Orbital Education
- Company type: Privately held company
- Industry: Education
- Founded: Manchester, UK (2005)
- Founder: Kevin McNeany
- Headquarters: Landmark House, Station Road, Cheadle Hulme, Manchester, UK
- Number of locations: 7 international schools
- Areas served: Spain, Ecuador, Hungary, Slovenina, Qatar, China
- Products: Education Services
- Website: www.orbitaled.com

= Orbital Education =

British education services company

Orbital Education was founded in 2005 by Kevin McNeany. The school group runs a number of internationally acclaimed schools that follow a range of curricula. Orbital Education has a central office based in Cheadle Hulme, Cheshire, United Kingdom.

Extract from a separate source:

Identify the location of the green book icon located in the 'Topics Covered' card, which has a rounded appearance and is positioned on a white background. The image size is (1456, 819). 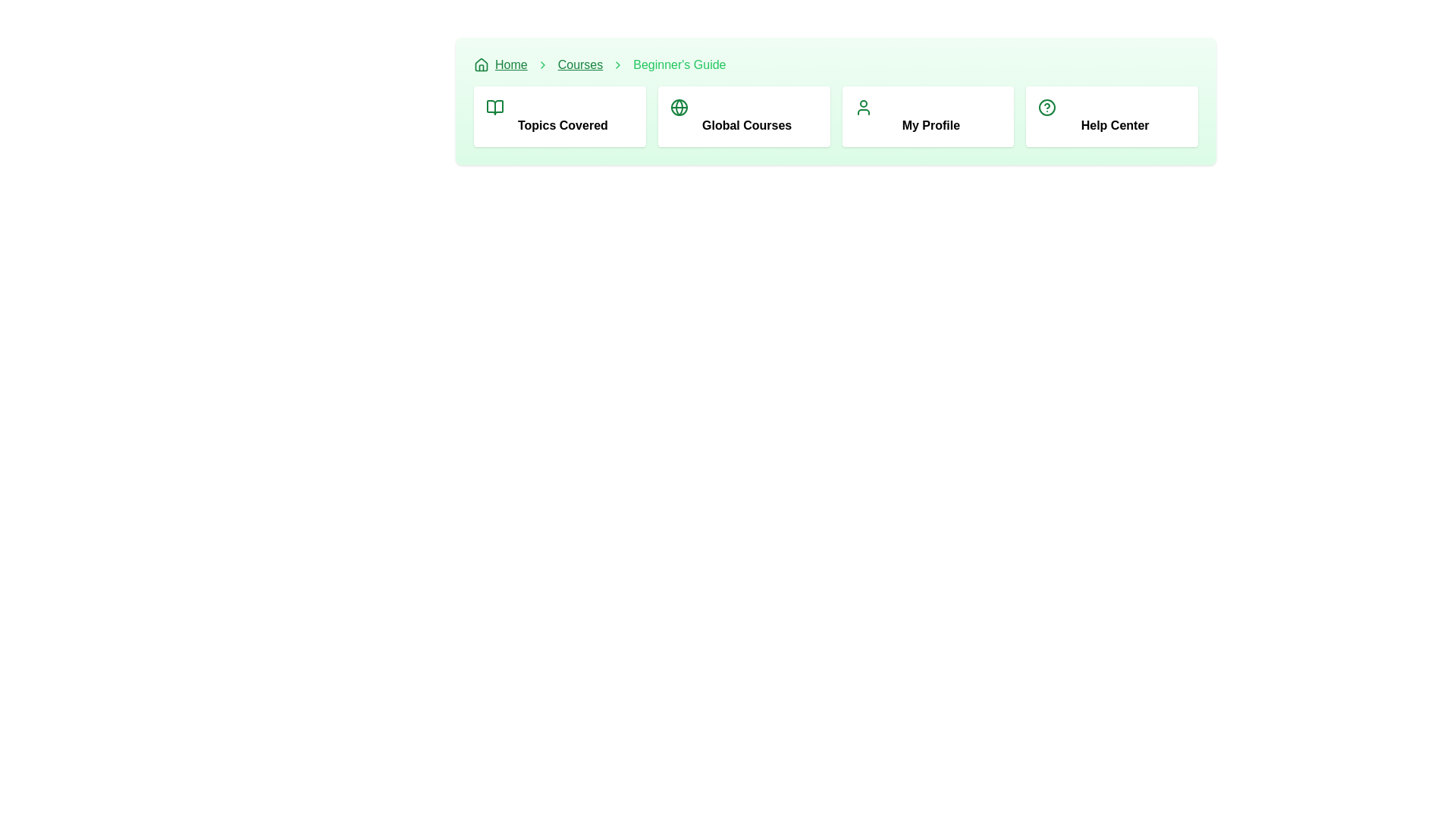
(494, 107).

The company has established schools across four continents, Europe, Asia, North and South America.

==Member schools==
- Baleares International College, Spain
- Britannica International School Budapest
- Britannica International School Shanghai
- British International School of Ljubljana
- The British School of Quito - Quito, Ecuador
- Oryx International School Doha
- United School International, The Pearl - Doha, Qatar
- Britt Academy, Playa del Carmen - Quintana Roo, Mexico
- World Academy Tirana - Tirana, Albania
- International Montessori School of Albania - Tirana, Albania

==Awards and achievements==
In 2017, Orbital Education was recognised by the London Stock Exchange Group as one of the 1,000 Companies to Inspire Britain consecutively for two years. By 2018, the education company was included in the Sunday Times HSBC International Track 200 for fastest-growing international sales, measured over the company's latest two years of available accounts. 2019 saw Orbital Education recognised at position 35 in the BDO Sunday Times Profit Track 100 list and then honoured with the Queen's Award for Enterprise: International Trade for its excellence in international trade.